§ Data to use:
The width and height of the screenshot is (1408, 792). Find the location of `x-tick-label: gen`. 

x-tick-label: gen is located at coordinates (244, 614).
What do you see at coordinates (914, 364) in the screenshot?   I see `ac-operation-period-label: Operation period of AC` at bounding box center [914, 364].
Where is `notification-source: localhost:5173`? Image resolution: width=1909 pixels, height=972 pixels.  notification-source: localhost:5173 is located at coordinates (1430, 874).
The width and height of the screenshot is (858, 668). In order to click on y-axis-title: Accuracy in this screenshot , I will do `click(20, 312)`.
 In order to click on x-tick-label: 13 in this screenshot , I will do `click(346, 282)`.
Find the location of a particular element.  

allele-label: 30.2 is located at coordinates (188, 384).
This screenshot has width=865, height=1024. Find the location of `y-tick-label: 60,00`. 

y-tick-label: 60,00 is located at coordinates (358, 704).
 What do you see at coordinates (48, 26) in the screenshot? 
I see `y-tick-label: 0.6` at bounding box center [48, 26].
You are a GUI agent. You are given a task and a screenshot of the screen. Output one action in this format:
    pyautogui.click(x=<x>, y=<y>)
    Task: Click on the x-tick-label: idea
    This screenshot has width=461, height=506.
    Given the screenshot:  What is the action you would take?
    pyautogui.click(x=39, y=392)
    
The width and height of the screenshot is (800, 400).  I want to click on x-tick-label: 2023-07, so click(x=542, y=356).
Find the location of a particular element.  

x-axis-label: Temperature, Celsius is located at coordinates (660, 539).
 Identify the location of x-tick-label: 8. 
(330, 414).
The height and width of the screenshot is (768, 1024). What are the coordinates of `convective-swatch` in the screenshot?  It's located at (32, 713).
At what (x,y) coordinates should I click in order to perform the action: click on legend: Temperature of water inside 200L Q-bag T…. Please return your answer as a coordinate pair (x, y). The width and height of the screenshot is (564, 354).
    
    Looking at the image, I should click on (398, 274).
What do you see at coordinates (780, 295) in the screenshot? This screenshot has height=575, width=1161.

§ Activity:
Can you put the data from its first line through the line containing "allele-label: 30.2 is", both included, into a Markdown table with the columns Row and Content, giving each line a row number and leaving out the blank lines?

§ Task output:
| Row | Content |
|---|---|
| 1 | The width and height of the screenshot is (1408, 792). Find the location of `x-tick-label: gen`.  |
| 2 | x-tick-label: gen is located at coordinates (244, 614). |
| 3 | What do you see at coordinates (914, 364) in the screenshot?   I see `ac-operation-period-label: Operation period of AC` at bounding box center [914, 364]. |
| 4 | Where is `notification-source: localhost:5173`? Image resolution: width=1909 pixels, height=972 pixels.  notification-source: localhost:5173 is located at coordinates (1430, 874). |
| 5 | The width and height of the screenshot is (858, 668). In order to click on y-axis-title: Accuracy in this screenshot , I will do `click(20, 312)`. |
| 6 |  In order to click on x-tick-label: 13 in this screenshot , I will do `click(346, 282)`. |
| 7 | Find the location of a particular element.   |
| 8 | allele-label: 30.2 is located at coordinates (188, 384). |